--- begin ---

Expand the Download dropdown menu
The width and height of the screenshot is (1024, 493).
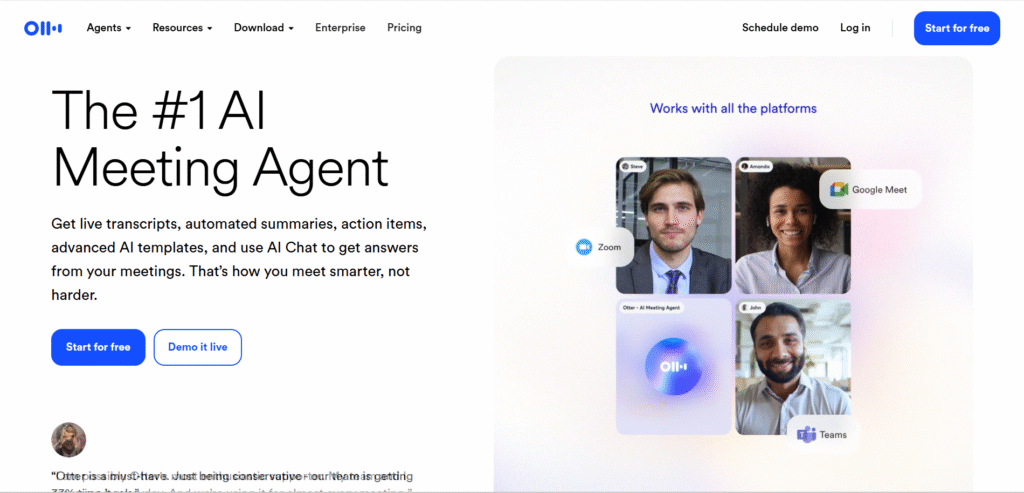(x=264, y=27)
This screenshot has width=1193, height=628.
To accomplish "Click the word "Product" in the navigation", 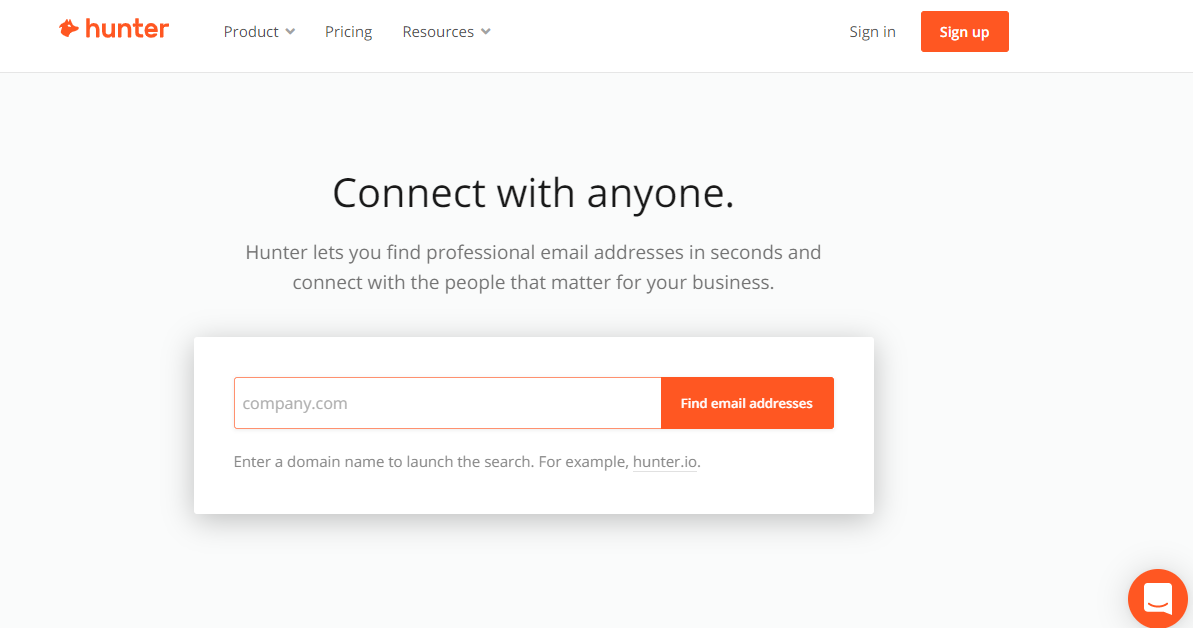I will pyautogui.click(x=251, y=32).
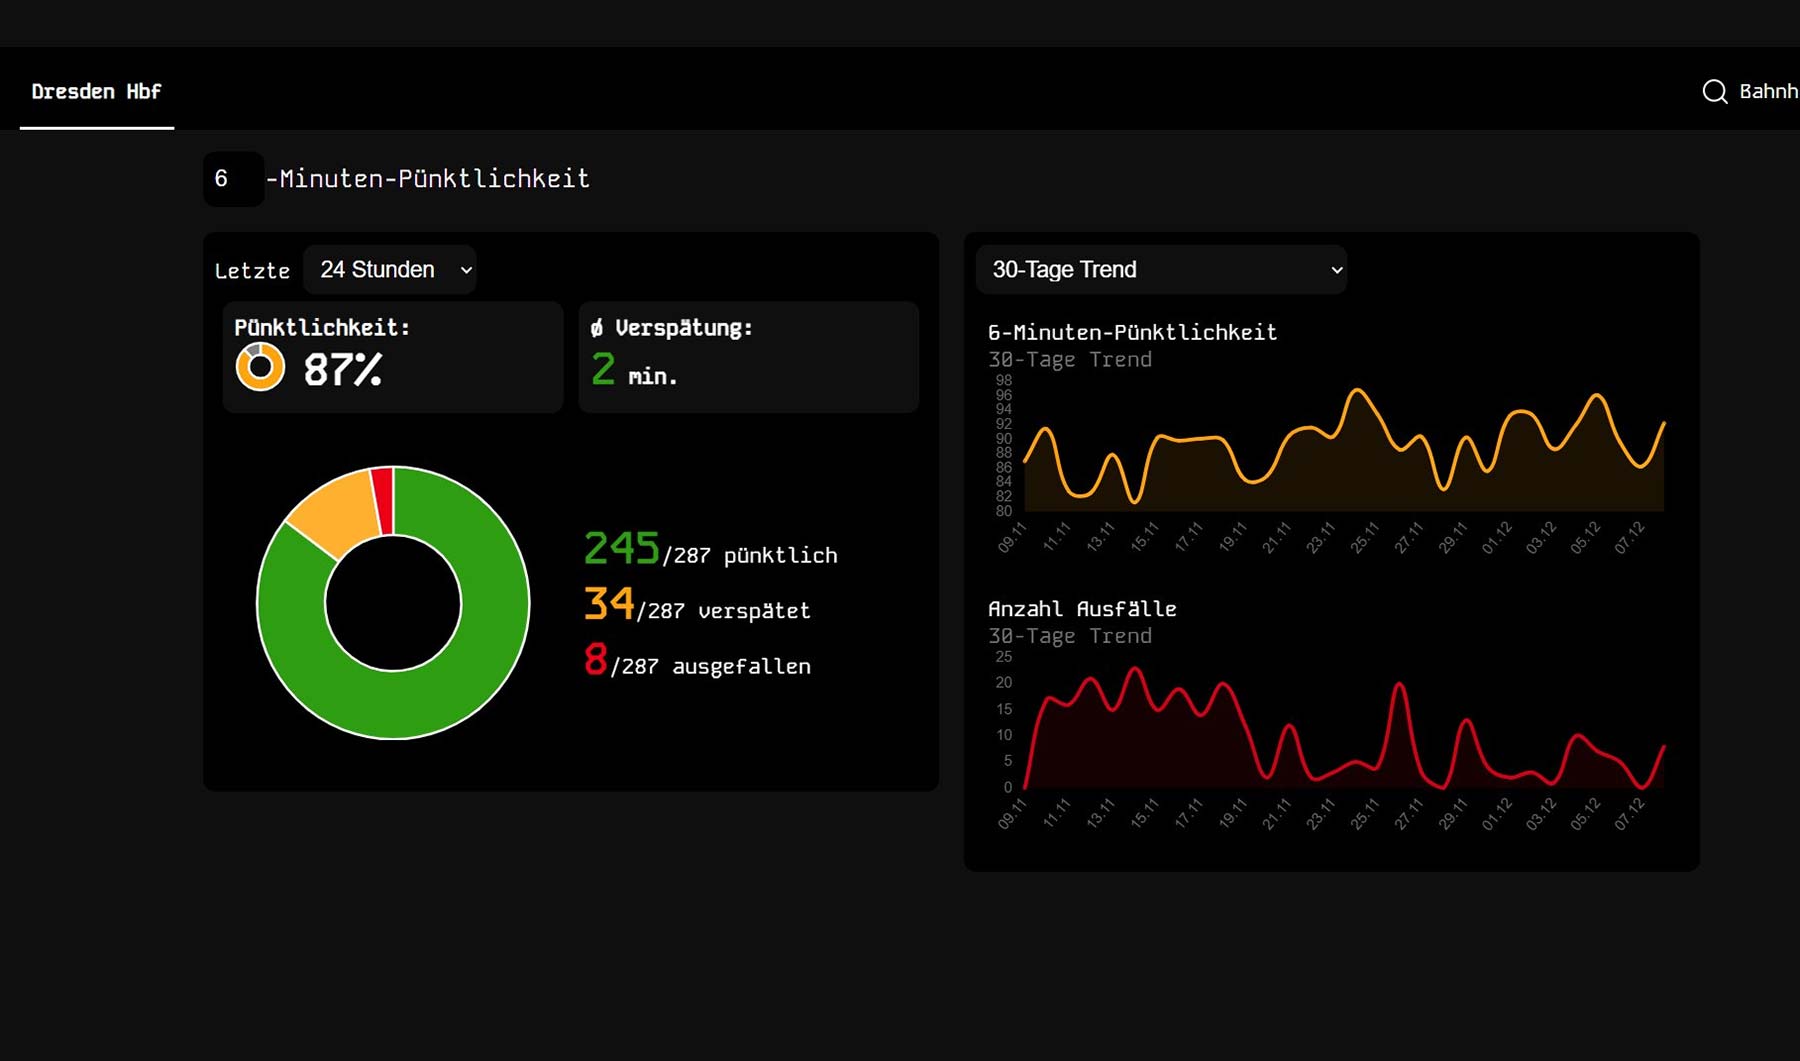
Task: Click the -Minuten-Pünktlichkeit page heading
Action: pos(428,179)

--- end ---

▶ _Goal_
Report every line of the items above that contains the string "screenshot", matching case exactly.

▶ _Solution below_
The width and height of the screenshot is (1024, 493).
This screenshot has width=1193, height=628.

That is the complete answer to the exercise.